* [Task directions]: Please copy, exactly as they appear below, the lines from the one containing "Instruction: Open the CPU usage graph" through the one containing "Image resolution: width=902".

========================================

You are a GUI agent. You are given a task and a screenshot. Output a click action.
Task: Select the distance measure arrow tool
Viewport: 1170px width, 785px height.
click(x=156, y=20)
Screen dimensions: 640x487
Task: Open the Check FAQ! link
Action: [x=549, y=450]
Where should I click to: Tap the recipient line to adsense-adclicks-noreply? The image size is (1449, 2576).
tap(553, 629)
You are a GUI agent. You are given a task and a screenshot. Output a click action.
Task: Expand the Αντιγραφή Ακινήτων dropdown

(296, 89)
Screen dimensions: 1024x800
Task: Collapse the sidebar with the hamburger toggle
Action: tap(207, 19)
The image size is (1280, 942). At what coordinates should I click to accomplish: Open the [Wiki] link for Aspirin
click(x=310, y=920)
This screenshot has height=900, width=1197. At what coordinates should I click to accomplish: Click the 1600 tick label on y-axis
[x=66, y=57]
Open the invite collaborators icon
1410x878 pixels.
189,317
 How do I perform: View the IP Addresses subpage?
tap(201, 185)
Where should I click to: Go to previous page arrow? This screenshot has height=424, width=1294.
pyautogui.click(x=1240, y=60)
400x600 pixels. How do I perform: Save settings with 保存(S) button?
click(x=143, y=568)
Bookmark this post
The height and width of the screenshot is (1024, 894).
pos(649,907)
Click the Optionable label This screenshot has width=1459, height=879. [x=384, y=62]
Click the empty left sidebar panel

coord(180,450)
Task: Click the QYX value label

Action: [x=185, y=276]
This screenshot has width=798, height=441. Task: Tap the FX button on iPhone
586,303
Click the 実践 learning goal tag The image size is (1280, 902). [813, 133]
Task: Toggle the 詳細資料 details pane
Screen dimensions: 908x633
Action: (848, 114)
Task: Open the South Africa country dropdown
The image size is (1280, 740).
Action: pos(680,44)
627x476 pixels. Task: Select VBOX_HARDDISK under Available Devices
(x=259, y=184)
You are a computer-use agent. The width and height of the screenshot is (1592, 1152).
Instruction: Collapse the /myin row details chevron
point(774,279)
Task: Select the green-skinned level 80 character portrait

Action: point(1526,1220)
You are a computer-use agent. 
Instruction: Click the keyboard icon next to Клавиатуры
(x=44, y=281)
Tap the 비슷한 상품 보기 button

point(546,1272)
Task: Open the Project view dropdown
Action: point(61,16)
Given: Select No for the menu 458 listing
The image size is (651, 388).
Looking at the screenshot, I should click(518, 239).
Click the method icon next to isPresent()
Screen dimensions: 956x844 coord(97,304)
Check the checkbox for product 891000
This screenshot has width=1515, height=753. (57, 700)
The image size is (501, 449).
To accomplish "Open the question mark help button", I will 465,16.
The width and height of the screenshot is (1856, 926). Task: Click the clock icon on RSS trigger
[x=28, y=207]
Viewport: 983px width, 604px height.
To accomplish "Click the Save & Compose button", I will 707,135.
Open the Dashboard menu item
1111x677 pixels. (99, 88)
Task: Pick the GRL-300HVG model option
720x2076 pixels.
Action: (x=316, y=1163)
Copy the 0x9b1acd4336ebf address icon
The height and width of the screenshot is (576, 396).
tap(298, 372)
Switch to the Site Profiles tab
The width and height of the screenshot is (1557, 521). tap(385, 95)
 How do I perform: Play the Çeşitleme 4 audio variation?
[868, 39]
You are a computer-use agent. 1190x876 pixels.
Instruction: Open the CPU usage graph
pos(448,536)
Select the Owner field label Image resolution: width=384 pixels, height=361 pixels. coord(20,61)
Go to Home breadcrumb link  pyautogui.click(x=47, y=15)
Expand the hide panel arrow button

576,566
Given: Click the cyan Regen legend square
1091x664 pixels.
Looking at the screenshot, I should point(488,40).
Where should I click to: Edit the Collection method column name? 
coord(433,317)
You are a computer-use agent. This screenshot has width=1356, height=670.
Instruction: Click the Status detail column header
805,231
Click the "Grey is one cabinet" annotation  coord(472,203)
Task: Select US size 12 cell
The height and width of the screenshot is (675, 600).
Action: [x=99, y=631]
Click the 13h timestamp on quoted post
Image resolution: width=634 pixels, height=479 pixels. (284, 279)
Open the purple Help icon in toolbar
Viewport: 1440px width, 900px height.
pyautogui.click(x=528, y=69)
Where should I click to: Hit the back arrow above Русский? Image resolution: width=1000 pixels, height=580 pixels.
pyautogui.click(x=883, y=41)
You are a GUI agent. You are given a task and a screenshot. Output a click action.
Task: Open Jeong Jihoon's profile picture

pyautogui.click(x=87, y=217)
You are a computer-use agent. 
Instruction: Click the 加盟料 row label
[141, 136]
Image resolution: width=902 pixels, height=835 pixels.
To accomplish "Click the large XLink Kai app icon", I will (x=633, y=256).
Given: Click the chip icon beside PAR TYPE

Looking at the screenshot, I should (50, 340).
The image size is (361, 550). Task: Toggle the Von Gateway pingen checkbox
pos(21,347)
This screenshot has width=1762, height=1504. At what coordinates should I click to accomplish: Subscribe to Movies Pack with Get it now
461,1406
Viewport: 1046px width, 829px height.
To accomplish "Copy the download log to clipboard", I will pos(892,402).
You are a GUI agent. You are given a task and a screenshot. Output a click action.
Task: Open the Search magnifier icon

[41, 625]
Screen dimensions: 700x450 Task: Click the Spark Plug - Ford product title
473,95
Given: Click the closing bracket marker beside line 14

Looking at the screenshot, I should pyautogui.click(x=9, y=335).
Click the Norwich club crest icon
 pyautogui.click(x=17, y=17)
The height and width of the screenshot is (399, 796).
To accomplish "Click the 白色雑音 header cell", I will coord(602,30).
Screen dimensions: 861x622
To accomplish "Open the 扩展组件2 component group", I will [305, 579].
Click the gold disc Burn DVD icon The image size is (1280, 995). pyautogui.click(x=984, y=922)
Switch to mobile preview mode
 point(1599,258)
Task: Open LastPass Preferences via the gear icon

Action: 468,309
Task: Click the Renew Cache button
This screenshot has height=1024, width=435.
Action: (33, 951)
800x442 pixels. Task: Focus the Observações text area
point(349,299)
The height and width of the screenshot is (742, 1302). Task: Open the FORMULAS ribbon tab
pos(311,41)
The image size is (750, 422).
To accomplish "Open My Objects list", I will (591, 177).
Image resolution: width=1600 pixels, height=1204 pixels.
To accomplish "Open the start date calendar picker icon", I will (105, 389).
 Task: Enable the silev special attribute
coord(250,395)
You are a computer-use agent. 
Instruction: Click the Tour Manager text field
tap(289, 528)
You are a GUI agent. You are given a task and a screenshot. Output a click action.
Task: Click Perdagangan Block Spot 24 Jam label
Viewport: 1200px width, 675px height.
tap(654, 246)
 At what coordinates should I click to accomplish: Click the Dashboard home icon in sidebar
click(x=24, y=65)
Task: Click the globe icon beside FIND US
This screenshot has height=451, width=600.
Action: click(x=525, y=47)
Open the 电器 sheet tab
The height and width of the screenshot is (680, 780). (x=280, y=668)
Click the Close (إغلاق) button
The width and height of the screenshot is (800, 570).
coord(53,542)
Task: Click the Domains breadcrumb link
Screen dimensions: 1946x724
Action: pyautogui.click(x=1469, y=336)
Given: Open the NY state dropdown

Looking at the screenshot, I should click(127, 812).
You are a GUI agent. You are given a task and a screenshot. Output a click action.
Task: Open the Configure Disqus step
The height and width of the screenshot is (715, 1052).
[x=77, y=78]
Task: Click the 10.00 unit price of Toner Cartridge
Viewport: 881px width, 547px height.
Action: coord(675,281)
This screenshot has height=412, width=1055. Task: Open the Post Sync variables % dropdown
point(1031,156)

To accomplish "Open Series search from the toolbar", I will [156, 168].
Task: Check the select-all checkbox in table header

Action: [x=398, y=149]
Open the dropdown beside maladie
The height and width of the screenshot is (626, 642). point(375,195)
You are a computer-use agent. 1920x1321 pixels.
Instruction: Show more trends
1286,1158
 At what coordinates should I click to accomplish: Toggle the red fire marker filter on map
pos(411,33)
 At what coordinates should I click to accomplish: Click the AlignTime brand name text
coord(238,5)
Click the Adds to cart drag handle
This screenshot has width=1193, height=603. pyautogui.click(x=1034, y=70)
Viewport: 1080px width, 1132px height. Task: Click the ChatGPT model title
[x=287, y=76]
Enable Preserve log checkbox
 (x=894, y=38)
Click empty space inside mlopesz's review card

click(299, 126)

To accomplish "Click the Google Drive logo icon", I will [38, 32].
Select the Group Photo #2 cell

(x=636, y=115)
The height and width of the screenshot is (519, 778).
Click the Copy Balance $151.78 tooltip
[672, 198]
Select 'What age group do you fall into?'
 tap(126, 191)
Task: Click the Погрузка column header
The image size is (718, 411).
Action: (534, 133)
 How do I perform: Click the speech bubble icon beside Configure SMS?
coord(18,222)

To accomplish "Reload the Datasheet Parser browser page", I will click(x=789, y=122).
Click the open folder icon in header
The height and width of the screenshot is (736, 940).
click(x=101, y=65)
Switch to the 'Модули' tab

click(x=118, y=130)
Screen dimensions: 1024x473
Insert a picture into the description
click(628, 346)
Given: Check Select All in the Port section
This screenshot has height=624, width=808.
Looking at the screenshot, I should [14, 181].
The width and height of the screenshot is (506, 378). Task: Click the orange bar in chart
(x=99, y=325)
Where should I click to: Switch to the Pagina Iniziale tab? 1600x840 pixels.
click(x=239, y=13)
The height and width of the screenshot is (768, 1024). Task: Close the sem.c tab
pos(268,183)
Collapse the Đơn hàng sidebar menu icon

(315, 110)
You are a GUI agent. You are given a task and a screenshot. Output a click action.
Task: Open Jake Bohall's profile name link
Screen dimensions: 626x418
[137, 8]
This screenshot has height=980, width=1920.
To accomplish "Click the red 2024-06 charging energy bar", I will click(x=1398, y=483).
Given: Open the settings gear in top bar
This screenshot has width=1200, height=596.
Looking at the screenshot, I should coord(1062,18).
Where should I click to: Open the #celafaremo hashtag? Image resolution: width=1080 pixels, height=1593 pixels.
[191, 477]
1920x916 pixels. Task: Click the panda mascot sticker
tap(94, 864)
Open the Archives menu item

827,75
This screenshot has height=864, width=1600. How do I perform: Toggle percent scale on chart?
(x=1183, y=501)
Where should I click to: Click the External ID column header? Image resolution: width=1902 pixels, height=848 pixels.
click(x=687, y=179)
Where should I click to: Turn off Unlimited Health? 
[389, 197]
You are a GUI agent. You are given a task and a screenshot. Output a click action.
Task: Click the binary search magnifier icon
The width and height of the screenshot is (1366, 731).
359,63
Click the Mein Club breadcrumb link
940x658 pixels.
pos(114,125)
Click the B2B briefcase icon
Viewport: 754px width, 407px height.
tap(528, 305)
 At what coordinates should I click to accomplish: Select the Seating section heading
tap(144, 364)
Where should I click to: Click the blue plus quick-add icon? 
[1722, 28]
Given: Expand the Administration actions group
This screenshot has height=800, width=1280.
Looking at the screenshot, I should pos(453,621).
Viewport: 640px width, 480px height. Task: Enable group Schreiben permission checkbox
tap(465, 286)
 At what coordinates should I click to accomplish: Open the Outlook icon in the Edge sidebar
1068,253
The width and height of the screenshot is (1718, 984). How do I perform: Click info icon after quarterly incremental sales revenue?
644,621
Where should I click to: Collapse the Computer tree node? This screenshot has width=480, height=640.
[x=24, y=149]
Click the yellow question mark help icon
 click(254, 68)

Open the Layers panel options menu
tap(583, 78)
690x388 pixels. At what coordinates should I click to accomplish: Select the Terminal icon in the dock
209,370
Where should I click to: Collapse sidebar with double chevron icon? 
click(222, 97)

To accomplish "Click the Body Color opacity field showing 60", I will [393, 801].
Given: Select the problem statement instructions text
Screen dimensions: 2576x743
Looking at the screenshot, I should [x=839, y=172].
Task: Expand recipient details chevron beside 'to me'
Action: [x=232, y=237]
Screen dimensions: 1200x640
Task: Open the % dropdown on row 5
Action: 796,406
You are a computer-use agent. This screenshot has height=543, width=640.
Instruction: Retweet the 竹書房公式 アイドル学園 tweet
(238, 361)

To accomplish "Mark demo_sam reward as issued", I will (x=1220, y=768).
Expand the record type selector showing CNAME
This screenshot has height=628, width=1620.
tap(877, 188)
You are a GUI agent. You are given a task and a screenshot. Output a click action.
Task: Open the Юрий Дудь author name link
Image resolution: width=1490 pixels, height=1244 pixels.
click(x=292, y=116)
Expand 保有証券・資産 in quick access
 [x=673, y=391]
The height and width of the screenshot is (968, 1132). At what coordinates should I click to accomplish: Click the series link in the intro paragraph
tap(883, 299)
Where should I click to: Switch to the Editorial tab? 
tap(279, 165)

========================================

* [Result for this task]:
Instruction: Open the CPU usage graph
pos(448,536)
Select the Owner field label Image resolution: width=384 pixels, height=361 pixels. coord(20,61)
Go to Home breadcrumb link  pyautogui.click(x=47, y=15)
Expand the hide panel arrow button

576,566
Given: Click the cyan Regen legend square
1091x664 pixels.
Looking at the screenshot, I should point(488,40).
Where should I click to: Edit the Collection method column name? 
coord(433,317)
You are a computer-use agent. This screenshot has width=1356, height=670.
Instruction: Click the Status detail column header
805,231
Click the "Grey is one cabinet" annotation  coord(472,203)
Task: Select US size 12 cell
The height and width of the screenshot is (675, 600).
Action: [x=99, y=631]
Click the 13h timestamp on quoted post
Image resolution: width=634 pixels, height=479 pixels. (284, 279)
Open the purple Help icon in toolbar
Viewport: 1440px width, 900px height.
pyautogui.click(x=528, y=69)
Where should I click to: Hit the back arrow above Русский? Image resolution: width=1000 pixels, height=580 pixels.
pyautogui.click(x=883, y=41)
You are a GUI agent. You are given a task and a screenshot. Output a click action.
Task: Open Jeong Jihoon's profile picture

pyautogui.click(x=87, y=217)
You are a computer-use agent. 
Instruction: Click the 加盟料 row label
[141, 136]
Image resolution: width=902 pixels, height=835 pixels.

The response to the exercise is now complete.